I can tell you that all big bikes have them, wouldn’t stand a snowball’s chance of passing the smog test without one, since as we know the present Government has decided that big motorcycles are the source of all Taiwan’s air pollution and thus must be regulated off the roads… for diesel trucks, SUV’s and filthy scooters however it seems the govt has adopted a “knock yourself out making pollution” policy… :unamused:

An old 740? All it has to do is pass the sniffer check at inspection time, they don’t care how the car passes, only that it does. The standard applied is one in force when the vehicle was manufactured.
Now, it may not be possible to get it through officially running catless. What many drivers don’t know is that the more unburnt hydrocarbon there is in the exhaust gas, the better the cat actually works. So, many manufacturers set their cars up to run rich in open loop mode to improve cat efficiency and obtain a cleaner exhaust. It wastes fuel, but it’s easier and cheaper (for them) than the alternatives. Anyway, the result is that the car runs pig rich, so if you remove the cat from the system all that unburnt hydrocarbon filth comes pouring out the tailpipe instead of getting turned into something less toxic in the cat. You will not pass a real sniffer test like this. Performance tuned cars can pass pretty stringent emissions tests with no cats at all, but note the proviso ‘performance tuned’. It takes an expert hours of time on the dyno to pull this off and the settings that are arrived at are good on that car only. There’s no way this could be done on mass-produced vehicles.

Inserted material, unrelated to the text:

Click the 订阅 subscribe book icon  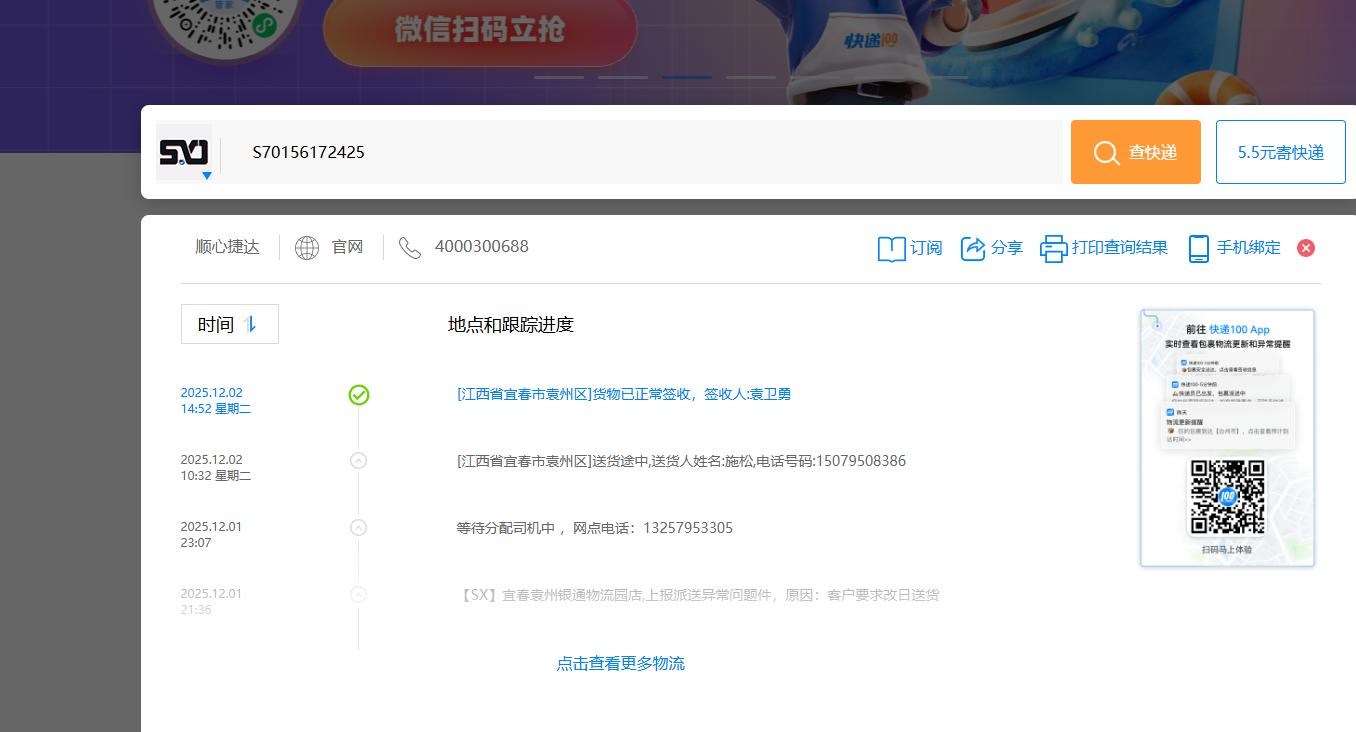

So, there are three possibilities for you:

  1. Just get a replacement cat. The junkyards are full of good ones.
  2. Get the car properly tuned to run lean and clean and catless. May be difficult on your car, and more expensive than buying a new cat.
  3. Slip the inspection shop a few grand to fake the sniffer test every year and go catless anyway. In the long term, no cheaper than buying a new cat.

Disclaimer: I do not condone running a street vehicle catless unless properly tuned to a state where it would pass the emissions test applicable for it’s year of manufacture. I do not condone cheating on emissions tests or bribing others to do so.